» AIM OF THE EXERCISE: Which of the lines in the records below hold the string "screenshot"? Copy every one of them.

» DATA EXTRACTS:
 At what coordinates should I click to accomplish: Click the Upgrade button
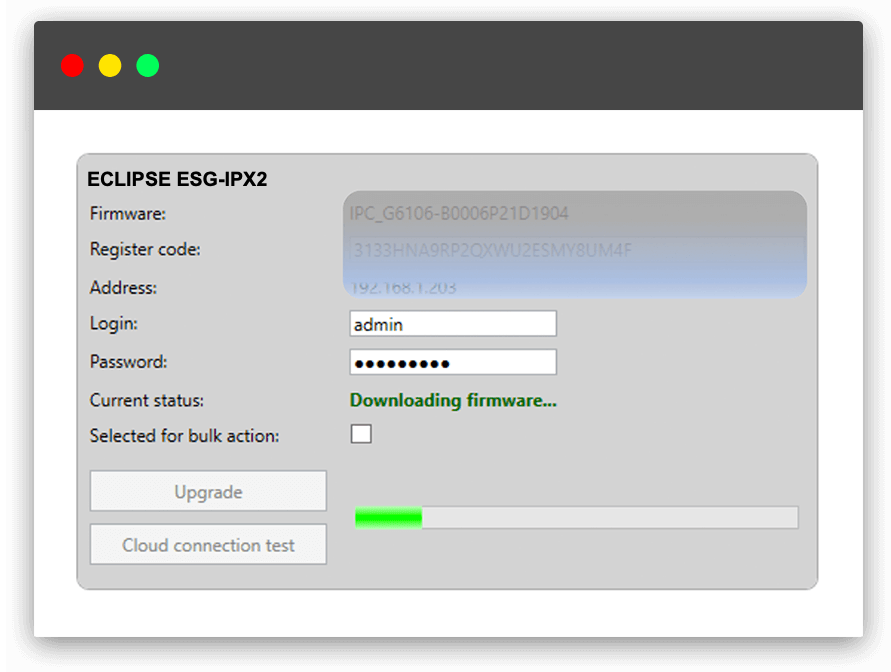pos(208,491)
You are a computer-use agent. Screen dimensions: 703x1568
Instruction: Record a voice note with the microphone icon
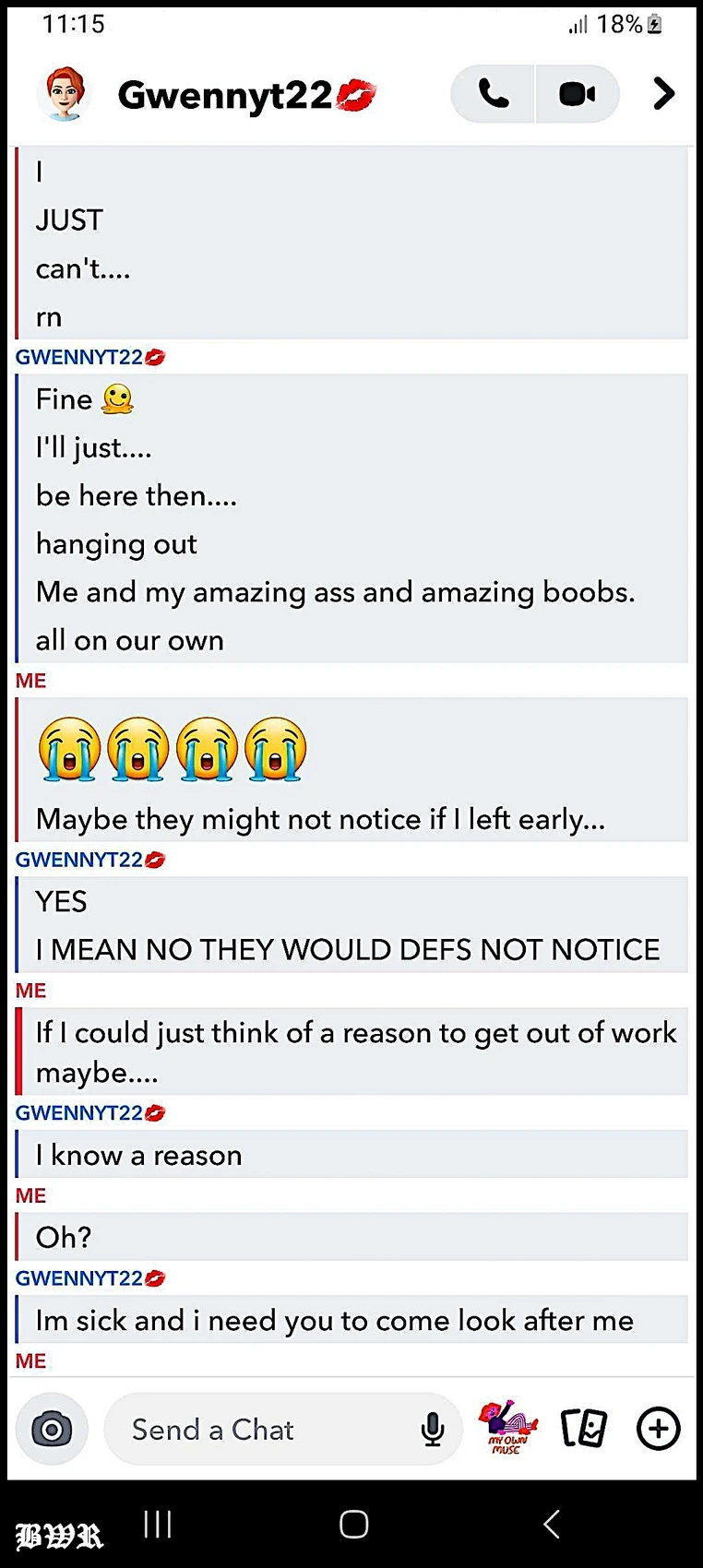pyautogui.click(x=432, y=1429)
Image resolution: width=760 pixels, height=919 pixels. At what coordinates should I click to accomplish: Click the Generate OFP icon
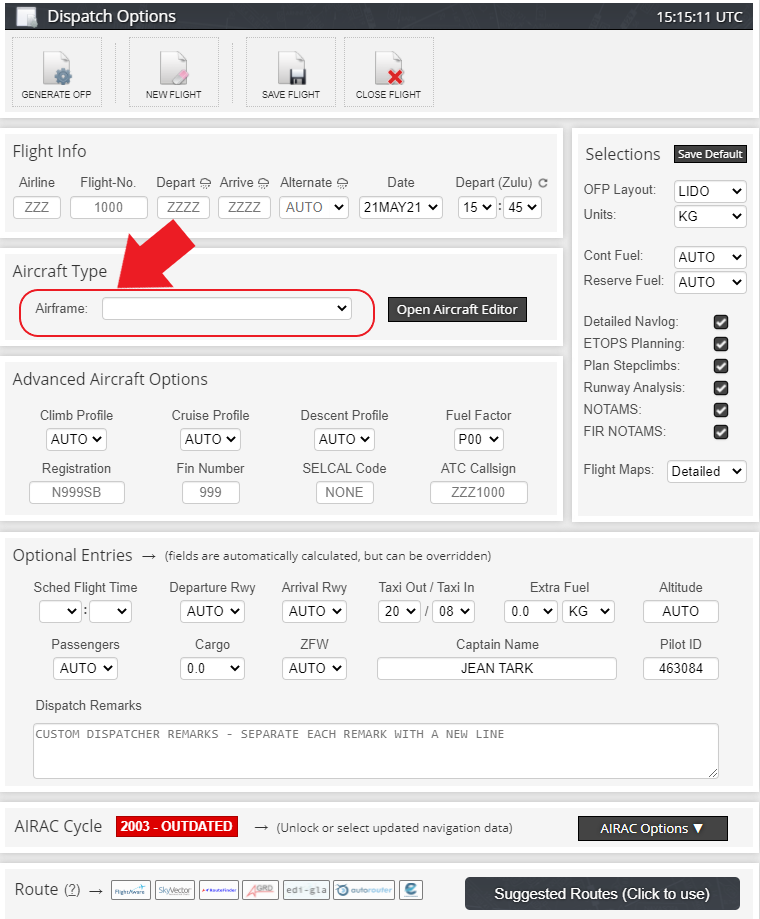(56, 71)
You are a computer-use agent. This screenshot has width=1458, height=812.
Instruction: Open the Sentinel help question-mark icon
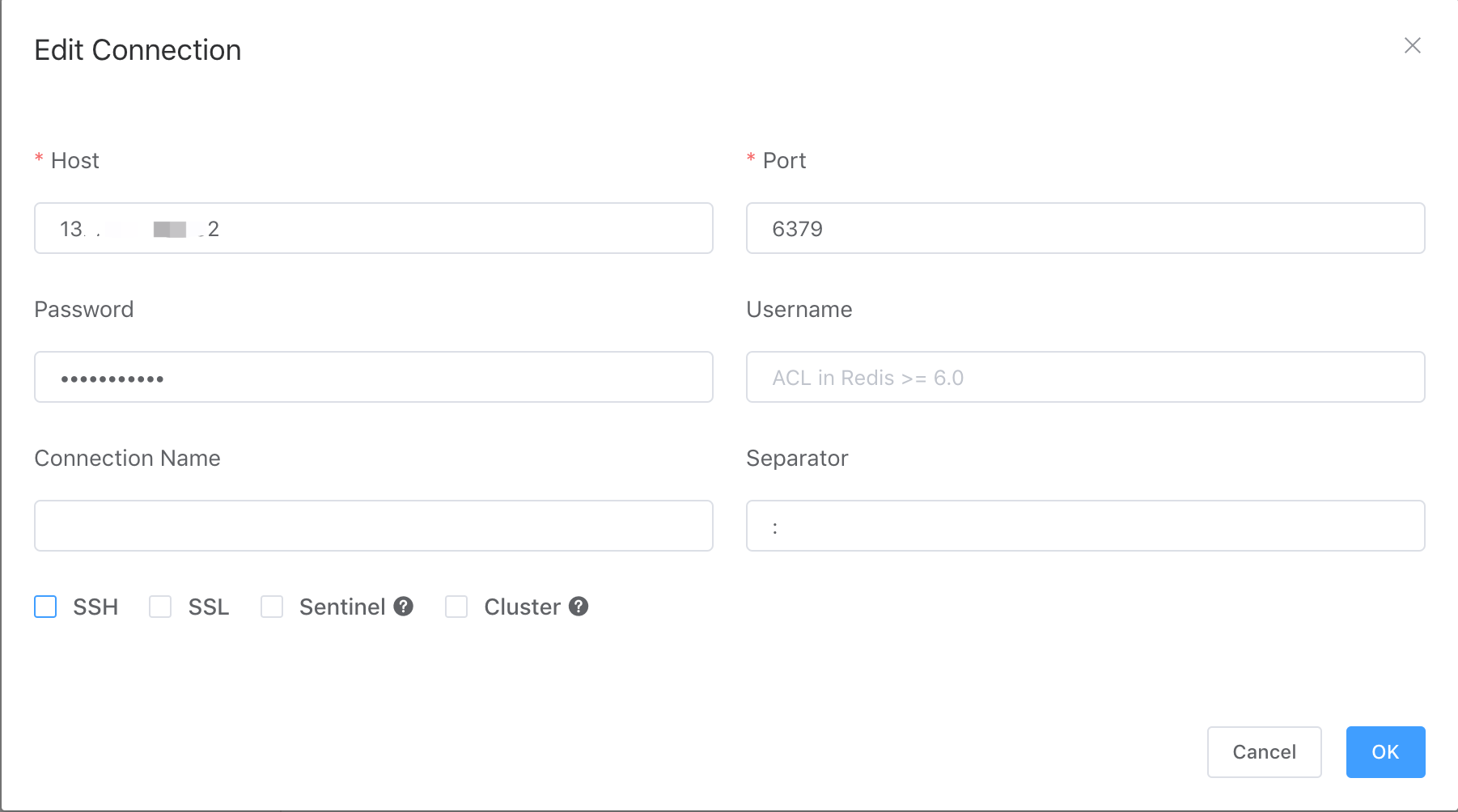click(x=404, y=606)
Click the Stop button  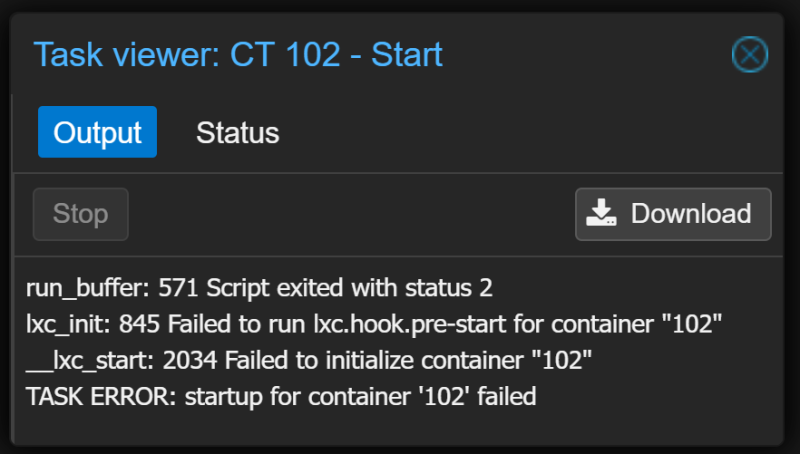(x=81, y=214)
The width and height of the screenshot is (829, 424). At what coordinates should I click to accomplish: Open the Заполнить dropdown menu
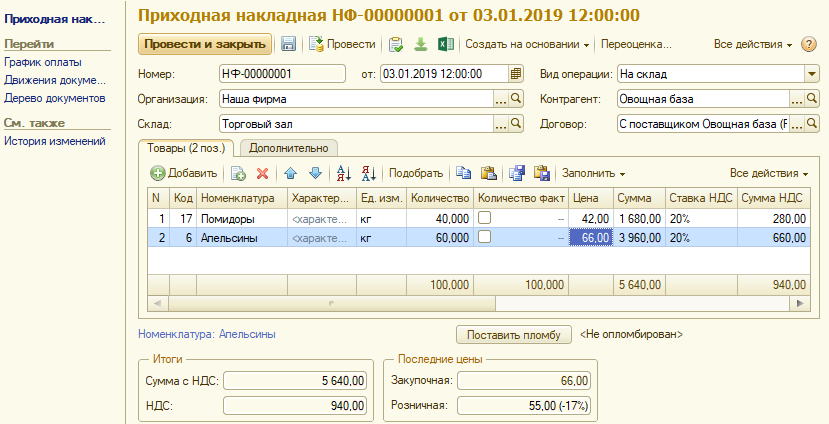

» SOLUTION TO THE PROBLEM:
You are a computer-use agent. This screenshot has width=1458, height=812.
The width and height of the screenshot is (829, 424). At what coordinates should I click to accomplish: Open the Заполнить dropdown menu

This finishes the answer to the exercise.